> _How to complete this task_: First find the line with "Task: Click the command windows search button", then reproduce it and all following lines of the data to the end, exactly and with no pictures, adding nothing.

Start of Block

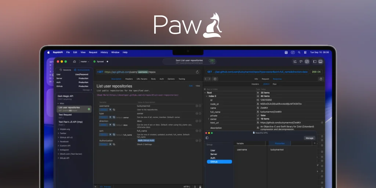Expand the Twitter group in the sidebar

click(x=64, y=133)
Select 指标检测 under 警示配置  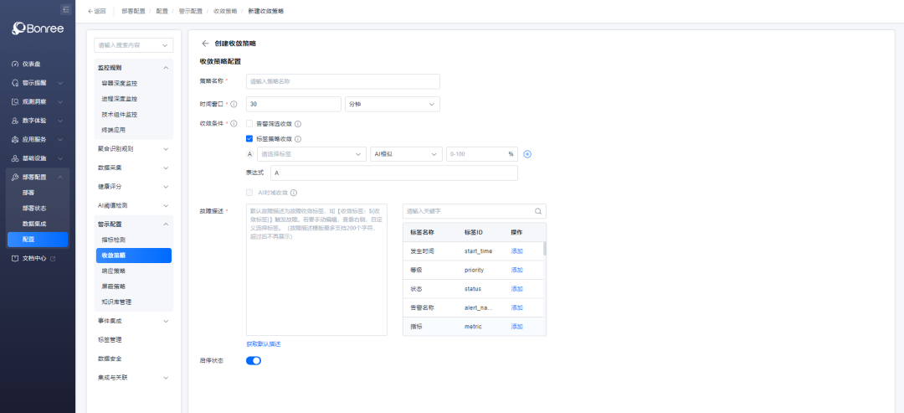point(113,240)
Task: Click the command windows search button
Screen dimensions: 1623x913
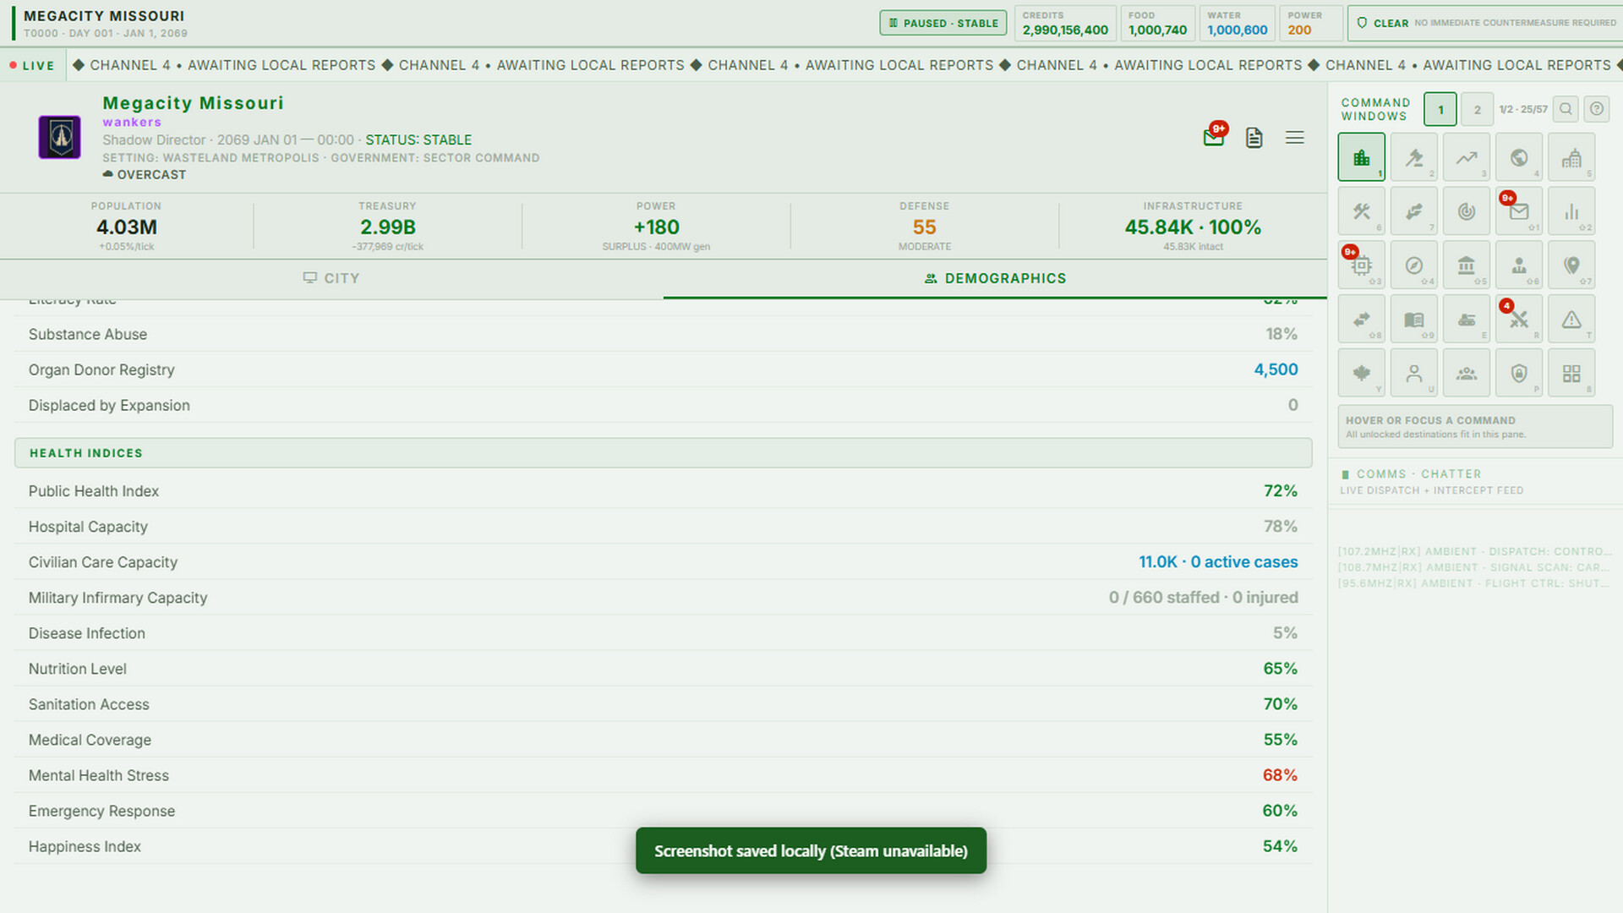Action: 1566,109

End of Block

> _Answer for the task_:
Task: Click the command windows search button
Screen dimensions: 1623x913
Action: 1566,109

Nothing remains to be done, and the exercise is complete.